A walk along the water
Margot Long and Robin Petri are two of the many creative minds behind the innovative Southeast False Creek waterfront. We take a tour of what they've achieved.
Cheryl Rossi, Vancouver Courier
Published: Wednesday, July 09, 2008
Bicycles lean against oversized steel cleats at the end of a timber pier that juts from a new stretch of seawall in Southeast False Creek. A cyclist on a gleaming white north-facing lounger chats with a friend on the adjoining seat that faces south in the afternoon June sunshine.
"See, people always face the sun," says Robin Petri, the city's manager of engineering for Southeast False Creek and Olympic Village, as she glances in their direction. "There's always a big discussion about which way to face them... It just makes sense that people would want to face the view, and then there's always someone smart who says, no, they'll want to face the sun."
That smart someone was Derek Lee, who works with Margot Long at PWL Partnership, a landscape architecture firm based in Vancouver. But before the city unveiled the extra-wide loungers evocative of deck chairs on a cruise ship, vandals tagged them.
Luckily--or wisely--PWL recommended to the city that the outdoor furniture for Southeast False Creek be manufactured by Landscape Forms, an American company known for high quality work. Workers succeeded in scrubbing the corrosion-resistant chairs clean because of the powder coat paint surface on the hot-dipped galvanized steel.
The extra care given to the design of the chairs, including their ability to withstand vandalism, reflects the deliberate planning that went into Vancouver's newest, and one of its most inspiring, public spheres.
Petri can't believe how much thought goes into designing public spaces. She started working on the Southeast False Creek development in 2001.
"I was just amazed at how much people think about how you and I walking down the seawall, how we might feel," the former management consultant says.

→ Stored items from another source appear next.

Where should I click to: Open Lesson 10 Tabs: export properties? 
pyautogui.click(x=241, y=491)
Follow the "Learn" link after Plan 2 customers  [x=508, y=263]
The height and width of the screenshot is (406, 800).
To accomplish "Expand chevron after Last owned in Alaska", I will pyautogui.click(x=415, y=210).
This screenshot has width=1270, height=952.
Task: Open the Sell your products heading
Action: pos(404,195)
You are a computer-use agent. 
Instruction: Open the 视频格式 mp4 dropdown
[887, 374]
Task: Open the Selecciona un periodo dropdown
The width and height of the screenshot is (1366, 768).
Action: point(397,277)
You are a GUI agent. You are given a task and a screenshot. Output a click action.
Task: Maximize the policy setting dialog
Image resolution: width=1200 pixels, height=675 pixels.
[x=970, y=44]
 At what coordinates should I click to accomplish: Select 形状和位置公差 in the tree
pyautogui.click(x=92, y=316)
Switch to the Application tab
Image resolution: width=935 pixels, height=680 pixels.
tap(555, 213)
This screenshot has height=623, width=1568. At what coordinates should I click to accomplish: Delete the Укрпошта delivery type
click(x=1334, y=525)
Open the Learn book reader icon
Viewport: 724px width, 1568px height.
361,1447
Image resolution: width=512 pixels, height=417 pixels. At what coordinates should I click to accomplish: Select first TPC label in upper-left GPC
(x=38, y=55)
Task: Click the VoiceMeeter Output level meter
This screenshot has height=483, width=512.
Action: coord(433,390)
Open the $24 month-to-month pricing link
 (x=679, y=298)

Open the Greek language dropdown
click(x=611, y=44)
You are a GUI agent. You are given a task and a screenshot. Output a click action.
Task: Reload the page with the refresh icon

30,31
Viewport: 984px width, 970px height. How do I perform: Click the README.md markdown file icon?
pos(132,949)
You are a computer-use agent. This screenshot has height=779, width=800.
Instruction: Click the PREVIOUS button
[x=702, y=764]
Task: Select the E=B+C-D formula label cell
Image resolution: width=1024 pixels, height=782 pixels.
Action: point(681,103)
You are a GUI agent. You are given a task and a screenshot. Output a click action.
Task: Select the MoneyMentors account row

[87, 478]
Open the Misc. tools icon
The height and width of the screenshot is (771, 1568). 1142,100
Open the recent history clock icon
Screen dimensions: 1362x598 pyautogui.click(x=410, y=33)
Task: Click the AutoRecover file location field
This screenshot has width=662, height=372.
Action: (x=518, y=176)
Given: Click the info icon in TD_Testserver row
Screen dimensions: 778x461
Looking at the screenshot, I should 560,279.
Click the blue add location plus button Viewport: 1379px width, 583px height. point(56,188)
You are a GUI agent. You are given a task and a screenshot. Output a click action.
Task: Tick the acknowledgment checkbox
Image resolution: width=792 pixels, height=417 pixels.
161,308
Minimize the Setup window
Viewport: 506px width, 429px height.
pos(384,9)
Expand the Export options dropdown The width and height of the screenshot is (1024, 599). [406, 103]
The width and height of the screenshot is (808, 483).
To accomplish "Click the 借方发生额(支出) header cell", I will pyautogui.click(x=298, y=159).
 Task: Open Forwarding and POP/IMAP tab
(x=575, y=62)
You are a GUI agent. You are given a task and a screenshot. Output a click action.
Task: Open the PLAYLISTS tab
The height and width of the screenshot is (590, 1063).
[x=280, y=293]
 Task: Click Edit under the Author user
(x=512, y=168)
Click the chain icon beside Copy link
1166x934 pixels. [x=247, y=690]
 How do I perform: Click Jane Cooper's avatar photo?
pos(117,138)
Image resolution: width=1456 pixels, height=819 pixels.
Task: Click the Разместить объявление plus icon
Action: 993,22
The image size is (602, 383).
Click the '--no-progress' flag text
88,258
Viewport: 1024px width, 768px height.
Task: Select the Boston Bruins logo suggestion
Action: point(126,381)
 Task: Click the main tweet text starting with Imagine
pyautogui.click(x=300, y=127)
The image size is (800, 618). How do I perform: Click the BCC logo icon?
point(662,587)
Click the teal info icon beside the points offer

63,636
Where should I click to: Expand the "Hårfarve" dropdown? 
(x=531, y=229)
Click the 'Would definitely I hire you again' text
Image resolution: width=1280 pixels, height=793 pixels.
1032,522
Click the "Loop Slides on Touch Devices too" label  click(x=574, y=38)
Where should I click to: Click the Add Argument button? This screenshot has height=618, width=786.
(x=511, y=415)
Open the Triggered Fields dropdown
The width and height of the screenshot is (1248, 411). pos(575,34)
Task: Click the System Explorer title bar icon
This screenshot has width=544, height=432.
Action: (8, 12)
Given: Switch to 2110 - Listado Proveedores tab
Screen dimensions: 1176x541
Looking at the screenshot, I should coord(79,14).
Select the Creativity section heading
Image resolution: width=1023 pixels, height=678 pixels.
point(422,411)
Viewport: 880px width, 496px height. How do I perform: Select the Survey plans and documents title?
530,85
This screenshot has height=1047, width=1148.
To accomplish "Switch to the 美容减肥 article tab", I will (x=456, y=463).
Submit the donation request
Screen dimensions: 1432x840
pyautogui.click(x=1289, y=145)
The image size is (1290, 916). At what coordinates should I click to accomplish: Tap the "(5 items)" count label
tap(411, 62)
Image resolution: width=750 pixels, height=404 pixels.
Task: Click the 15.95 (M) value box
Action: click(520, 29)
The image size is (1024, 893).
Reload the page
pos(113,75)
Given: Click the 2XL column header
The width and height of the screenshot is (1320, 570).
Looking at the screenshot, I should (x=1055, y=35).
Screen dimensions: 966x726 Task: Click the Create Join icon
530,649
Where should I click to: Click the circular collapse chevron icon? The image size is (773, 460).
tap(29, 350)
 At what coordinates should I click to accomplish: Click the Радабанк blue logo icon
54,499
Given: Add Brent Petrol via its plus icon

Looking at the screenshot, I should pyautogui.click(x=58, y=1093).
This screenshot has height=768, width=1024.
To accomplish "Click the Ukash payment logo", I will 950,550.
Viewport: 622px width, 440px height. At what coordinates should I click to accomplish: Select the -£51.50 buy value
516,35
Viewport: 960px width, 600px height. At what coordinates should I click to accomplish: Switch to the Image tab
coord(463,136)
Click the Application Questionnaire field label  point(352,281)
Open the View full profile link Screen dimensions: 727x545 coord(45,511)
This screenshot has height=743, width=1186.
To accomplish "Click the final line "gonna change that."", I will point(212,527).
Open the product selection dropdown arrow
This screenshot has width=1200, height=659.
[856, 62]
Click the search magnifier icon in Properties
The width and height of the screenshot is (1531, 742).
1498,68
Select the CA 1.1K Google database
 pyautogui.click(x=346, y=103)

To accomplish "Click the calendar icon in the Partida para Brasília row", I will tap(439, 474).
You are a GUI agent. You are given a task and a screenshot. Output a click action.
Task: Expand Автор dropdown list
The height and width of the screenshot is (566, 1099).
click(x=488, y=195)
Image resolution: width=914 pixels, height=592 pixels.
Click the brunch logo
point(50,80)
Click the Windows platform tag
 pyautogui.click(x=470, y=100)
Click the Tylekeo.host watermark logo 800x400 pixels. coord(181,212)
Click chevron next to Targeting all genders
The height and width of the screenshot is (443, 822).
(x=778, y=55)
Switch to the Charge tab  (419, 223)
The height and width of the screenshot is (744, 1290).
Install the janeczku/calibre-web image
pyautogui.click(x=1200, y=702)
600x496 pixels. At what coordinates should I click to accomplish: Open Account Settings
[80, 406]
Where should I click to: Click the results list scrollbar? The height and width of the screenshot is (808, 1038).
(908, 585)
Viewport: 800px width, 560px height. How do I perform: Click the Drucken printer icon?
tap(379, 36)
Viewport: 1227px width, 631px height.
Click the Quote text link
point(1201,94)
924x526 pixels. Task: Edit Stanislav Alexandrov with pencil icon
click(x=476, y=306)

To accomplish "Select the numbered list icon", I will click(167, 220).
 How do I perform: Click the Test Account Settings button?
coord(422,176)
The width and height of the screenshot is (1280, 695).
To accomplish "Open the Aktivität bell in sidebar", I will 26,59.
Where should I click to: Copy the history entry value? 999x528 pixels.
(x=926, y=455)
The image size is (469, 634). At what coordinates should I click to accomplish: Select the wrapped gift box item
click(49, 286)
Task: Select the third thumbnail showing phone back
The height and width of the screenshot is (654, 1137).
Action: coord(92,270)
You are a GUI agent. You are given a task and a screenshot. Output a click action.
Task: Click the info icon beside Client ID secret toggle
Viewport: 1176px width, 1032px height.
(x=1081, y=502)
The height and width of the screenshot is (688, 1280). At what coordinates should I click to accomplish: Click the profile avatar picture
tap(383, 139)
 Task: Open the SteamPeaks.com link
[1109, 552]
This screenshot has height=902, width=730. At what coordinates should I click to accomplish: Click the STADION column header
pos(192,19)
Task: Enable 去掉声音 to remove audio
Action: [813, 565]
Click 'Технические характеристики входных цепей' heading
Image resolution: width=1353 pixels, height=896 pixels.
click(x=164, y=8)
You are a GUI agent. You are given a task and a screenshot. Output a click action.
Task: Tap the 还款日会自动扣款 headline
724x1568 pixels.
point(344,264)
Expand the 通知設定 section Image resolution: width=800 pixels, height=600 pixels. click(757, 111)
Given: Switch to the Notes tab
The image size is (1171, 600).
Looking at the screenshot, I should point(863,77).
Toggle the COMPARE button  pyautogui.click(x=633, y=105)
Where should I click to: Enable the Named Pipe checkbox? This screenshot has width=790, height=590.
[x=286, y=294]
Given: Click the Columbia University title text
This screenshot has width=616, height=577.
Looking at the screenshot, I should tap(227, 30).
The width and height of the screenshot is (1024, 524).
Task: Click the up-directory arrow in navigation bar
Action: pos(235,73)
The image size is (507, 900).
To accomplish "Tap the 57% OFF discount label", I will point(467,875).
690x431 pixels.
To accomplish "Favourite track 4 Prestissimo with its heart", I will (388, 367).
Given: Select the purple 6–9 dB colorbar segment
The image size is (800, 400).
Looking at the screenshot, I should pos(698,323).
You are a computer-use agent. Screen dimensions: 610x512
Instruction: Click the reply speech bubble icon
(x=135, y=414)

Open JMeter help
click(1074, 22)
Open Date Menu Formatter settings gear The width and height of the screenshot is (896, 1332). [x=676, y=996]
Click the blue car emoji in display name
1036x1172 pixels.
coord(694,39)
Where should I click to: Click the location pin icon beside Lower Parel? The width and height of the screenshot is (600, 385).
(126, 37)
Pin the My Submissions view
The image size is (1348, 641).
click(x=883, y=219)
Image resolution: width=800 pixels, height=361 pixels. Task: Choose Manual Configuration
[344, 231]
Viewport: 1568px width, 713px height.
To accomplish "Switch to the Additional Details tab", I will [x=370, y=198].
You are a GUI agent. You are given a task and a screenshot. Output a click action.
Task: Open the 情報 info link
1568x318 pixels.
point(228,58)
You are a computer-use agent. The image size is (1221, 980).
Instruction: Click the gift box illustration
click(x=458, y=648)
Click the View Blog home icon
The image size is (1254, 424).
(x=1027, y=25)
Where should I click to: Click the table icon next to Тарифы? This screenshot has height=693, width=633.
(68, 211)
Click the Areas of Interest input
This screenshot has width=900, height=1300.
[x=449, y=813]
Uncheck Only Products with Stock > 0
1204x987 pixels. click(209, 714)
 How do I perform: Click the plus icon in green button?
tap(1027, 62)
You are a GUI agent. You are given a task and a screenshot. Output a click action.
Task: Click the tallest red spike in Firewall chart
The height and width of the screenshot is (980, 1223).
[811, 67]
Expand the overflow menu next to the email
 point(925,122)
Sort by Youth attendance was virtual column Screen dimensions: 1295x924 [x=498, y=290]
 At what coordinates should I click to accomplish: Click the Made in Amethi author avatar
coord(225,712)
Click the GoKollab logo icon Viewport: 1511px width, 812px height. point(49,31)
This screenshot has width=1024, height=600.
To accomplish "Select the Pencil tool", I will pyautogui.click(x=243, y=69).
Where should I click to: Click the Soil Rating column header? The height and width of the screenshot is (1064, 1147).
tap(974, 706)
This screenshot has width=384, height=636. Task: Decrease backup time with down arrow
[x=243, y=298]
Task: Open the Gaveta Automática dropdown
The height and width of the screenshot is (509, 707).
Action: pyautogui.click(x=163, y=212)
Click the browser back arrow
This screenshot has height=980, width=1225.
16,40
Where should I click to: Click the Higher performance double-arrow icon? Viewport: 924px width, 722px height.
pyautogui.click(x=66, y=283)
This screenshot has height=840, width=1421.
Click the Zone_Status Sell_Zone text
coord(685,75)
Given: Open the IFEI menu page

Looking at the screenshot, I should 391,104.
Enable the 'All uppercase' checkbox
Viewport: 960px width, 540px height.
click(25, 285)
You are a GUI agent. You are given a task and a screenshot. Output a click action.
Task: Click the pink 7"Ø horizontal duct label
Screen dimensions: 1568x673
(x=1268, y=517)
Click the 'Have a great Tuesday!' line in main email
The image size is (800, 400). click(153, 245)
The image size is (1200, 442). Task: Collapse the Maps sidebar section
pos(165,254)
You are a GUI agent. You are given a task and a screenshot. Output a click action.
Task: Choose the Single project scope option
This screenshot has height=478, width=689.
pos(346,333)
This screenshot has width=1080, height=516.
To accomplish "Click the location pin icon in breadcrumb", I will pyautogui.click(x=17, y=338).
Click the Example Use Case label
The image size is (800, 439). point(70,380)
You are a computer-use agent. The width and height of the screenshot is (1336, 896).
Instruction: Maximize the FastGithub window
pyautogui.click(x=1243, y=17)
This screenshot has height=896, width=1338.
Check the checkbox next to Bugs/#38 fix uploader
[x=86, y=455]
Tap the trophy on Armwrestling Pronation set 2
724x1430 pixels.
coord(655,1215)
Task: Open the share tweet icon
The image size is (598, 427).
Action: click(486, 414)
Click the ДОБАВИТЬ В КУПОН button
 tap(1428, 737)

Twenty-five key consultants and parks board and city staffers worked together on Southeast False Creek. And while they all had different concerns, including feel, durability, maintenance, safety and security, Petri says they made the massive $14 million project succeed in a relatively short time.
The official development plan for the area was approved by the city in spring 2005, and designers were hired to realize the seaside public spaces in summer 2005. Hay and Company Consultants Inc. spent a year-and-a-half building up the foreshore, pathway construction began in 2007, the new bike and pedestrian path opened last December and construction of the pedestrian walk, foreshore and island was completed in June.
It's easy to admire, and quickly take for granted, the public places that help Vancouver sparkle. But hours of planning, design, discussion, and hard labour coalesce in the paths, parks and other public places where we like to linger. Our newest public space, a widened, uninterrupted seaside path between Cambie Bridge and Ontario Street is no exception, with custom-designed seating, warm wooden touches, solar-powered compacting trash cans and nods to the neighbourhood's industrial past. With Margot Long as a guide, the Courier took a tour along the innovative and practical paths landscape architects, urban designers, planners, developers and engineers together tread.